**AIM OF THE EXERCISE**. Locate the line that contains "Viewport: 1024px width, 633px height.". Reproduce it and all following lines up to the end of the material, exactly and with nothing added.

**EXERCISE INPUT**.
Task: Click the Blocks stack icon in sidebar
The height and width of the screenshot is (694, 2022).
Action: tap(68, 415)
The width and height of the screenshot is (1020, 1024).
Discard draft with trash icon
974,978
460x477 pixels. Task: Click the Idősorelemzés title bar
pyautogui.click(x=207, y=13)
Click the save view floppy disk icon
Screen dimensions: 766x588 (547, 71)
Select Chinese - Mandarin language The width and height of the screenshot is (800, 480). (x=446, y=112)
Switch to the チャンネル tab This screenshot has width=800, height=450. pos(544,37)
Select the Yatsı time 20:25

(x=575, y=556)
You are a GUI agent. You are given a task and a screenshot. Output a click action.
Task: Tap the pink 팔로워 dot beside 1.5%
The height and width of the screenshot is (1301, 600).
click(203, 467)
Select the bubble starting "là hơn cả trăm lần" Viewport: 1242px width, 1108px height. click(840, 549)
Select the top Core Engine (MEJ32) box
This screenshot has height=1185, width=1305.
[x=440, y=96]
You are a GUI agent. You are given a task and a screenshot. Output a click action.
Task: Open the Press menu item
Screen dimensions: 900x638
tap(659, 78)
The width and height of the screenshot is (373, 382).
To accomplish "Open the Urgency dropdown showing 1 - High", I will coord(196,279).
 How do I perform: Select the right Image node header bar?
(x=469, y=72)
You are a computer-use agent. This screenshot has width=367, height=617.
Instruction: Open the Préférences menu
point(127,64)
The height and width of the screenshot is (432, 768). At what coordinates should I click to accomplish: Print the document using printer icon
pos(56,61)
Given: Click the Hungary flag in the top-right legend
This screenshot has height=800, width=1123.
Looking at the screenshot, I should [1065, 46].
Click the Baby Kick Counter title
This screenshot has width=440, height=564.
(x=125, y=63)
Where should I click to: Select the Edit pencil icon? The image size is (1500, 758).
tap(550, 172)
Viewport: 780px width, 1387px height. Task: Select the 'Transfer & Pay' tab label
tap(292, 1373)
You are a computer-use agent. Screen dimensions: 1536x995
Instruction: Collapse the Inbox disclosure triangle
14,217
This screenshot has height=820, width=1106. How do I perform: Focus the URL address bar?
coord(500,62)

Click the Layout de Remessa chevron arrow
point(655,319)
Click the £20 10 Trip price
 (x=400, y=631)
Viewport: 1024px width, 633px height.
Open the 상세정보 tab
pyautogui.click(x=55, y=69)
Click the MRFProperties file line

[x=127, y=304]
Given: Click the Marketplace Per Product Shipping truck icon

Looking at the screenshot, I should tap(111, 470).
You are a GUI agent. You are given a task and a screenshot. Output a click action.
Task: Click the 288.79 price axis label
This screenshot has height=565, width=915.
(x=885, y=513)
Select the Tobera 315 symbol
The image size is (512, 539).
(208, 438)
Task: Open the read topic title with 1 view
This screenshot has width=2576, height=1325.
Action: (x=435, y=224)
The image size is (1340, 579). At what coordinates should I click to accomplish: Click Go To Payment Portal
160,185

**TASK OUTPUT**.
Viewport: 1024px width, 633px height.
Open the 상세정보 tab
pyautogui.click(x=55, y=69)
Click the MRFProperties file line

[x=127, y=304]
Given: Click the Marketplace Per Product Shipping truck icon

Looking at the screenshot, I should tap(111, 470).
You are a GUI agent. You are given a task and a screenshot. Output a click action.
Task: Click the 288.79 price axis label
This screenshot has height=565, width=915.
(x=885, y=513)
Select the Tobera 315 symbol
The image size is (512, 539).
(208, 438)
Task: Open the read topic title with 1 view
This screenshot has width=2576, height=1325.
Action: (x=435, y=224)
The image size is (1340, 579). At what coordinates should I click to accomplish: Click Go To Payment Portal
160,185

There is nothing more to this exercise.